To help the babies breathe, doctors inserted a ventilator tube through Samuel’s mouth and into his lungs. They provided Abigail with a “CPAP” system that delivered constant, light air pressure to her nostrils.

Twelve hours after delivery, one of the doctors told the Traffords Samuel had taken a turn for the worse. The baby’s lungs, weak and underdeveloped, had burst under the pressure of the ventilator.

Derrick and Robin went to the neonatal intensive care unit, where nurses had been trying to resuscitate Samuel for 20 minutes, using tiny chest compressions. “I don’t think there’s anything more we can do,” said the doctor.

From her wheelchair, Robin recalls praying aloud, “I speak the life of Jesus into my son!” Derrick remembers a stunned look on the doctor’s face as he bent to check Samuel one last time with a stethoscope. “I hear a heartbeat!” the doctor said. “It’s getting faster!”

The medical team worked to stabilize the baby, but told the Traffords 20 minutes without oxygen might have caused irreversible damage to Samuel’s brain. 

Back in their room, the couple prayed: “Lord, we have no idea what to do. Just show us. If You want us to fight, we will.”
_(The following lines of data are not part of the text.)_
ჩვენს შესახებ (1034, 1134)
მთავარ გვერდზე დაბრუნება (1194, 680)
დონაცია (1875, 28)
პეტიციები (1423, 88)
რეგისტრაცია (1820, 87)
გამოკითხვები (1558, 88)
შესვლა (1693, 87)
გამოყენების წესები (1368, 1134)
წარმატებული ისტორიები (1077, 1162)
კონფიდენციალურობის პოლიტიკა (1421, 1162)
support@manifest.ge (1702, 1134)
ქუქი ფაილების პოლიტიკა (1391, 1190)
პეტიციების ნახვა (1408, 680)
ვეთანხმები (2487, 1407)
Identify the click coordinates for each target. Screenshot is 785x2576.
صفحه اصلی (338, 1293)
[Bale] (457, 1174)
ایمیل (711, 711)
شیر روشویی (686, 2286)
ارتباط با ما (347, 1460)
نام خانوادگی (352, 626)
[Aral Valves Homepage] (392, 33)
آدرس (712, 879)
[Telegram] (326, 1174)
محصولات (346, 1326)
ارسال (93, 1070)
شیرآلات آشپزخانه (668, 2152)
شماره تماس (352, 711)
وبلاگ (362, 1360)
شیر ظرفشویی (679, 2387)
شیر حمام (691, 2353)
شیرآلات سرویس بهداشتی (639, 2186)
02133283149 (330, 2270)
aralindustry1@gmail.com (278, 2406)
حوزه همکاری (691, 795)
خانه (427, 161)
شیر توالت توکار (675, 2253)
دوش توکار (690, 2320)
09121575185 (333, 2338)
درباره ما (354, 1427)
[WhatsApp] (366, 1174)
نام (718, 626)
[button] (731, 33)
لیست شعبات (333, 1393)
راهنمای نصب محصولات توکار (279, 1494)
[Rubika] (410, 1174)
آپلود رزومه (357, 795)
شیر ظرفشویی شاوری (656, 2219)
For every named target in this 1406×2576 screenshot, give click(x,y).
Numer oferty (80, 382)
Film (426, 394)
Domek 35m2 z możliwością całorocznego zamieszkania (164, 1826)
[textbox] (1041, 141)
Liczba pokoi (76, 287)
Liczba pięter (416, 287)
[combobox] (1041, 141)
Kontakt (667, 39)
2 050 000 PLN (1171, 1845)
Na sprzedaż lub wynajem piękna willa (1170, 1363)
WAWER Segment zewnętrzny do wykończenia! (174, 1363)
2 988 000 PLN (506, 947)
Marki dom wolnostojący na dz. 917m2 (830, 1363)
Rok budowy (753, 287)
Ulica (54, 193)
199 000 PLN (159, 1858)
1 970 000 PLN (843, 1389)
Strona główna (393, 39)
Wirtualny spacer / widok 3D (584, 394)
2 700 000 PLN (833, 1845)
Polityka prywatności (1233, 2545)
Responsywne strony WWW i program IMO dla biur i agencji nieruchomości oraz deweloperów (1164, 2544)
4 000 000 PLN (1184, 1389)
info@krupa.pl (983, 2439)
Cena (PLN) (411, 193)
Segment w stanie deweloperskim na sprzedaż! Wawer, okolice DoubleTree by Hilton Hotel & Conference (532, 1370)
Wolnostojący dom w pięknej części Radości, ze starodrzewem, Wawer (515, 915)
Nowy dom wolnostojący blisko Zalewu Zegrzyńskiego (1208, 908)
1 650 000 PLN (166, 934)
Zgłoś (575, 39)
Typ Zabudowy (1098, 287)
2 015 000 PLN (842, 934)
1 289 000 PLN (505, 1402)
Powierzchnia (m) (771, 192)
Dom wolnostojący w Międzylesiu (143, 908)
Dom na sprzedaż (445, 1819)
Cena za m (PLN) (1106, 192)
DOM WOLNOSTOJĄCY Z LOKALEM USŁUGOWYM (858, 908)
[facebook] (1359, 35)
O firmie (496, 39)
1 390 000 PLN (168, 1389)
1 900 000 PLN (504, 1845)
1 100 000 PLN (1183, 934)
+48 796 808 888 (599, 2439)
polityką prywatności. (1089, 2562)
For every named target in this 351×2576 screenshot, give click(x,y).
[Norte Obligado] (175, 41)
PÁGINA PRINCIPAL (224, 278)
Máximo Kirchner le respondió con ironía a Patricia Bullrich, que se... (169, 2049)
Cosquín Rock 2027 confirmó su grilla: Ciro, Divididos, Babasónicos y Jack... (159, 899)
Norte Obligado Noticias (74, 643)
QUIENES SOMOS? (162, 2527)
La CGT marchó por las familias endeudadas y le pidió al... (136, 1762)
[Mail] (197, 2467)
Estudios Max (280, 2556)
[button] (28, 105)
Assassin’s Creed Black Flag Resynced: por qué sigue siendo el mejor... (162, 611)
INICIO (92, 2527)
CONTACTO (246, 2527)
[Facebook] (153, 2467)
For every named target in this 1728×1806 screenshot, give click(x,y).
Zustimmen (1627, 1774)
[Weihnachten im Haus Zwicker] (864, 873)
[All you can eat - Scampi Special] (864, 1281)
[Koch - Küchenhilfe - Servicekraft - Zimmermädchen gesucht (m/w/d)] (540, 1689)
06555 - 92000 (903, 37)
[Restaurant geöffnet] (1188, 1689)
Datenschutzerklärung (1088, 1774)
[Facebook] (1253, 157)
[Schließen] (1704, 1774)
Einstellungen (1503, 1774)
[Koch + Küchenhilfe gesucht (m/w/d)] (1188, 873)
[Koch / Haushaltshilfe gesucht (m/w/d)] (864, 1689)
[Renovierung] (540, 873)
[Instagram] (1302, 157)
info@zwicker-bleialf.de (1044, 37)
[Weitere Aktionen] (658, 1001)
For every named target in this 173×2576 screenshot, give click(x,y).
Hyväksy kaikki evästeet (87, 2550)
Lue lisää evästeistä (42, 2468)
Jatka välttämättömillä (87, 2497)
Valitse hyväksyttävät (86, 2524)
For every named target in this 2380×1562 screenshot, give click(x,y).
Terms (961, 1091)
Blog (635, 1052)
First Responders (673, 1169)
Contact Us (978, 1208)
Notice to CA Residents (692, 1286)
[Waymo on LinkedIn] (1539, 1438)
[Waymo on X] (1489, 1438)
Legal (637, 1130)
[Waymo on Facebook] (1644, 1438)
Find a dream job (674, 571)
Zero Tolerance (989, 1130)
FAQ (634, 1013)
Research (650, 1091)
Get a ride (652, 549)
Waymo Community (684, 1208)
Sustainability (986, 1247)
Parents aren’t the only ones who wonder when to fight or let go. Neonatologist David Levine wonders, too. The Columbus, Ga., physician has cared for newborns for more than 30 years, and currently works at Columbus Regional Medical Center.

To Levine, the question of resuscitation is clear when a premature baby is just 20 weeks developed or less. In those cases he explains to parents there’s no medical technology to sustain a baby that small.

If a baby is a little older and larger he assesses each case individually. He thinks about what he’ll have to do to keep alive a baby that is dying at birth: “We have to put a tube down the baby’s throat, we might have to squeeze on the baby’s chest, we could break some ribs. It’s a very traumatic process. And we’re talking still about maybe a 10 percent survival rate, maybe a 75 percent handicap rate.”